Redis Tangent

Reading time ~6 minutes

Since Hubot ships with a Redis Brain by default, I decided to use this as an opportunity to learn some Redis. While reading through Redis documentation, I came across Redis Mass Insertion, which sparked an odd curiosity (twinkle twinkle). The main crux of Redis Mass Insertion is a recommendation to write large data sets to a Redis instance using the Redis protocol with redis-cli --pipe rather than pushing data through a Redis client. The benefits are maximized throughput, better assurance of data consistency, and a nice validation message:

All data transferred. Waiting for the last reply...
Last reply received from server.
errors: 0, replies: 1000

The Redis Mass Insertion documentation includes a couple of short code snippets for generating test data and example commands for pushing data to Redis. From these snippets, I cobbled together a ruby script to generate an arbitrary number of K/V pairs to STDOUT:

#!/usr/bin/ruby

def int_check(val)
  pass = Integer(val) rescue nil
  if pass
    val.to_i
  else
    STDERR.puts "Argument must be an integer."
    exit
  end
end

def gen_redis_proto(*cmd)
  proto = ""
  proto << "*"+cmd.length.to_s+"\r\n"
  cmd.each{|arg|
    proto << "$"+arg.to_s.bytesize.to_s+"\r\n"
    proto << arg.to_s+"\r\n"
  }
  proto
end

def generate_data(val)
  (0...val).each do |n|
    STDOUT.write(gen_redis_proto("SET", "Key#{n}", "Value#{n}"))
  end
end

generate_data(int_check(ARGV[0]))

The above script can be called as, ruby redis-pipe.rb 10000000 >> ./proto.txt to generate a file containing ten million key:value pairs.

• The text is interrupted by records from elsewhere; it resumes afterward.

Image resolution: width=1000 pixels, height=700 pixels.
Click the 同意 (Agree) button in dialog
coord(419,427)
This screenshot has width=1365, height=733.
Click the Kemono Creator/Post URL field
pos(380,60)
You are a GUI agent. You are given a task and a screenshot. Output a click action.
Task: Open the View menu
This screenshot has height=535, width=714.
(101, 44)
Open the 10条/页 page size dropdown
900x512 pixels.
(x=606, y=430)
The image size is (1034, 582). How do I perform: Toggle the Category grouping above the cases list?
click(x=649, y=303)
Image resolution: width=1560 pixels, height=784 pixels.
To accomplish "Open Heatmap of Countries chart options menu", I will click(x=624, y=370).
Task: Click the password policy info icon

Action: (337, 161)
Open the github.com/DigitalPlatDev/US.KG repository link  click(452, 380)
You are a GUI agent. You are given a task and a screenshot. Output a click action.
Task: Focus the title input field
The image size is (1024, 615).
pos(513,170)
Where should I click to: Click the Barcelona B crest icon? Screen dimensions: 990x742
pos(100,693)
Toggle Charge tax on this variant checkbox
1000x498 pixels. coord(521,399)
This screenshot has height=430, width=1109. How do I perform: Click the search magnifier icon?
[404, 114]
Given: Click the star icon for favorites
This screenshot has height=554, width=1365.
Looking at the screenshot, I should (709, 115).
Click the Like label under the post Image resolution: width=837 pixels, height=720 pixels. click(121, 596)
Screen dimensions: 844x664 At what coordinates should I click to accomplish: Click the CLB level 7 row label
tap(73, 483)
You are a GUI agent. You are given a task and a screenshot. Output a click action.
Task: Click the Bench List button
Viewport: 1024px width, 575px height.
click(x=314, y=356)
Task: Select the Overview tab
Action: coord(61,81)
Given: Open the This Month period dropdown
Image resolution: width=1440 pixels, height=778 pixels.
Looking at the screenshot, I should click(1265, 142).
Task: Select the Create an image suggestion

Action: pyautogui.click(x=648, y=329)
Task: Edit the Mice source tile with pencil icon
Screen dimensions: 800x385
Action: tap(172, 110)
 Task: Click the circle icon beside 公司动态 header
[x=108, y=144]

From here I figured it might be fun to do a few benchmarks of redis-cli --pipe versus netcat HOST PORT, as well as protocol versus flat commands. I created a bash one-liner to generate the same data set from above as a flat list of Redis SET commands without the extra protocol markup:

i=0 ; while [[ ${i} -lt 10000000 ]] ; do echo " SET Key${i} Value${i}" ; i=$((i + 1)) ; done >> flat.txt

Here’s how the resulting files look:

$ du -a *.txt
274M  flat.txt
464M  proto.txt

$ head -7 proto.txt
*3
$3
SET
$4
Key0
$6
Value0

$ head -1 flat.txt
 SET Key0 Value0

With data in hand, we just need a Redis instance to test against. I set up an Automated Build through Docker Hub with the current latest Redis version. I then deployed this container locally (OSX) via boot2docker: docker pull nhoag/redis && docker run --name redis -p 6379 -d nhoag/redis. Next I installed Redis locally with brew install redis to facilitate accessing the Redis container.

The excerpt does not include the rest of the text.